*** RECORDS PROVIDED ***

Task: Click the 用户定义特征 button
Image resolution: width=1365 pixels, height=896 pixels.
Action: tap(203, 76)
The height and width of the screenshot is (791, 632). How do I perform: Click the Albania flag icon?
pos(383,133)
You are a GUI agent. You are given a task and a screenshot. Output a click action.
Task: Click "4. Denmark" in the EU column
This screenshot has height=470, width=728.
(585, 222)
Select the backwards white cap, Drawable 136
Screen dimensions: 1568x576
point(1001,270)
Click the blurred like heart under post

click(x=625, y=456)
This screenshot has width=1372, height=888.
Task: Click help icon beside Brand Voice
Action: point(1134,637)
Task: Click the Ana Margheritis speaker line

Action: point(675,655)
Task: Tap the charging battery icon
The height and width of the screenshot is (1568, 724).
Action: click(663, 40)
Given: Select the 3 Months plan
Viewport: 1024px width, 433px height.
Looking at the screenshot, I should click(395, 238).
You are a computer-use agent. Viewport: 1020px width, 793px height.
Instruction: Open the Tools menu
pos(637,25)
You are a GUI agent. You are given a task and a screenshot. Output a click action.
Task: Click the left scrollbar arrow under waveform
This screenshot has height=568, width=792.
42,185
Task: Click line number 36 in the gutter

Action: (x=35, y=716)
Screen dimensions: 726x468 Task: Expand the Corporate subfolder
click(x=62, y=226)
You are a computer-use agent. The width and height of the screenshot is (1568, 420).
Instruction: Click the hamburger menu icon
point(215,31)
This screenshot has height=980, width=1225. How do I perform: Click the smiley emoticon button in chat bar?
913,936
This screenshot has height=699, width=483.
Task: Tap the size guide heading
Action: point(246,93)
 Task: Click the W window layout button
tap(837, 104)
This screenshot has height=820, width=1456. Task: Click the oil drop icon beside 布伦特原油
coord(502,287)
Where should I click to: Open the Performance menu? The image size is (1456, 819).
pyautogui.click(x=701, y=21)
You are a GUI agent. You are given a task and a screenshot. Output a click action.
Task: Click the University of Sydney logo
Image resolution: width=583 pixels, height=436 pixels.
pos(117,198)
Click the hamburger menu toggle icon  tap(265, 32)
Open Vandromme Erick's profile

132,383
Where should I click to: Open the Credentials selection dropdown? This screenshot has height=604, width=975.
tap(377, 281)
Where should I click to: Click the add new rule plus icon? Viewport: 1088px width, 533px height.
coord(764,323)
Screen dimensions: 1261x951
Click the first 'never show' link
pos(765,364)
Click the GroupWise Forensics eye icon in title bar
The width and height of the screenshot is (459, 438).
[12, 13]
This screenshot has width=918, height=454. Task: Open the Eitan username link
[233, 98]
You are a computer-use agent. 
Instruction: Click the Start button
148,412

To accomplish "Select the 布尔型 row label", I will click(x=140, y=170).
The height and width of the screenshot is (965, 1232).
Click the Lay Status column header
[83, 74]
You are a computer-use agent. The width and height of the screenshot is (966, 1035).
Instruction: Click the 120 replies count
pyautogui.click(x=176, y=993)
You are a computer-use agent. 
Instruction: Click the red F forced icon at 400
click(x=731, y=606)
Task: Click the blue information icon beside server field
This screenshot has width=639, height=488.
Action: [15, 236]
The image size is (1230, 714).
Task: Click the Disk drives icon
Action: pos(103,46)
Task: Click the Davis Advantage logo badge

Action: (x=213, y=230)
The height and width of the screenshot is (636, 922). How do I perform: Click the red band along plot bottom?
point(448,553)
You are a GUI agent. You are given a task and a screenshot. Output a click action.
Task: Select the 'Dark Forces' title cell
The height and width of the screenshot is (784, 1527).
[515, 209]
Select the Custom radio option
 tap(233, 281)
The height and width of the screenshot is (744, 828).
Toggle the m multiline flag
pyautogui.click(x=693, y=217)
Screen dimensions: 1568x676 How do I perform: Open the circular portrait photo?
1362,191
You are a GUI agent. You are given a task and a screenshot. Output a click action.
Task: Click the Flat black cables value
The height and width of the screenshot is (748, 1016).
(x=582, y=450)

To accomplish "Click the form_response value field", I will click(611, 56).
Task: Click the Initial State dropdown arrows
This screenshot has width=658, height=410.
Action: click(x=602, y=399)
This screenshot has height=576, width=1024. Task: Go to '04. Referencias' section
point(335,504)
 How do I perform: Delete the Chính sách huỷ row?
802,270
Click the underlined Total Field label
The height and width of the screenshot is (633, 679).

***

### INSTRUCTIONS FOR THE TASK
Go through the records and copy all of them exactly.

### OUTPUT OF THE TASK
Task: Click the 用户定义特征 button
Image resolution: width=1365 pixels, height=896 pixels.
Action: tap(203, 76)
The height and width of the screenshot is (791, 632). How do I perform: Click the Albania flag icon?
pos(383,133)
You are a GUI agent. You are given a task and a screenshot. Output a click action.
Task: Click "4. Denmark" in the EU column
This screenshot has height=470, width=728.
(585, 222)
Select the backwards white cap, Drawable 136
Screen dimensions: 1568x576
point(1001,270)
Click the blurred like heart under post

click(x=625, y=456)
This screenshot has width=1372, height=888.
Task: Click help icon beside Brand Voice
Action: point(1134,637)
Task: Click the Ana Margheritis speaker line

Action: point(675,655)
Task: Tap the charging battery icon
The height and width of the screenshot is (1568, 724).
Action: click(663, 40)
Given: Select the 3 Months plan
Viewport: 1024px width, 433px height.
Looking at the screenshot, I should click(395, 238).
You are a computer-use agent. Viewport: 1020px width, 793px height.
Instruction: Open the Tools menu
pos(637,25)
You are a GUI agent. You are given a task and a screenshot. Output a click action.
Task: Click the left scrollbar arrow under waveform
This screenshot has height=568, width=792.
42,185
Task: Click line number 36 in the gutter

Action: (x=35, y=716)
Screen dimensions: 726x468 Task: Expand the Corporate subfolder
click(x=62, y=226)
You are a computer-use agent. The width and height of the screenshot is (1568, 420).
Instruction: Click the hamburger menu icon
point(215,31)
This screenshot has height=980, width=1225. How do I perform: Click the smiley emoticon button in chat bar?
913,936
This screenshot has height=699, width=483.
Task: Tap the size guide heading
Action: point(246,93)
 Task: Click the W window layout button
tap(837, 104)
This screenshot has height=820, width=1456. Task: Click the oil drop icon beside 布伦特原油
coord(502,287)
Where should I click to: Open the Performance menu? The image size is (1456, 819).
pyautogui.click(x=701, y=21)
You are a GUI agent. You are given a task and a screenshot. Output a click action.
Task: Click the University of Sydney logo
Image resolution: width=583 pixels, height=436 pixels.
pos(117,198)
Click the hamburger menu toggle icon  tap(265, 32)
Open Vandromme Erick's profile

132,383
Where should I click to: Open the Credentials selection dropdown? This screenshot has height=604, width=975.
tap(377, 281)
Where should I click to: Click the add new rule plus icon? Viewport: 1088px width, 533px height.
coord(764,323)
Screen dimensions: 1261x951
Click the first 'never show' link
pos(765,364)
Click the GroupWise Forensics eye icon in title bar
The width and height of the screenshot is (459, 438).
[12, 13]
This screenshot has width=918, height=454. Task: Open the Eitan username link
[233, 98]
You are a computer-use agent. 
Instruction: Click the Start button
148,412

To accomplish "Select the 布尔型 row label", I will click(x=140, y=170).
The height and width of the screenshot is (965, 1232).
Click the Lay Status column header
[83, 74]
You are a computer-use agent. The width and height of the screenshot is (966, 1035).
Instruction: Click the 120 replies count
pyautogui.click(x=176, y=993)
You are a computer-use agent. 
Instruction: Click the red F forced icon at 400
click(x=731, y=606)
Task: Click the blue information icon beside server field
This screenshot has width=639, height=488.
Action: [15, 236]
The image size is (1230, 714).
Task: Click the Disk drives icon
Action: pos(103,46)
Task: Click the Davis Advantage logo badge

Action: (x=213, y=230)
The height and width of the screenshot is (636, 922). How do I perform: Click the red band along plot bottom?
point(448,553)
You are a GUI agent. You are given a task and a screenshot. Output a click action.
Task: Select the 'Dark Forces' title cell
The height and width of the screenshot is (784, 1527).
[515, 209]
Select the Custom radio option
 tap(233, 281)
The height and width of the screenshot is (744, 828).
Toggle the m multiline flag
pyautogui.click(x=693, y=217)
Screen dimensions: 1568x676 How do I perform: Open the circular portrait photo?
1362,191
You are a GUI agent. You are given a task and a screenshot. Output a click action.
Task: Click the Flat black cables value
The height and width of the screenshot is (748, 1016).
(x=582, y=450)

To accomplish "Click the form_response value field", I will click(611, 56).
Task: Click the Initial State dropdown arrows
This screenshot has width=658, height=410.
Action: click(x=602, y=399)
This screenshot has height=576, width=1024. Task: Go to '04. Referencias' section
point(335,504)
 How do I perform: Delete the Chính sách huỷ row?
802,270
Click the underlined Total Field label
The height and width of the screenshot is (633, 679).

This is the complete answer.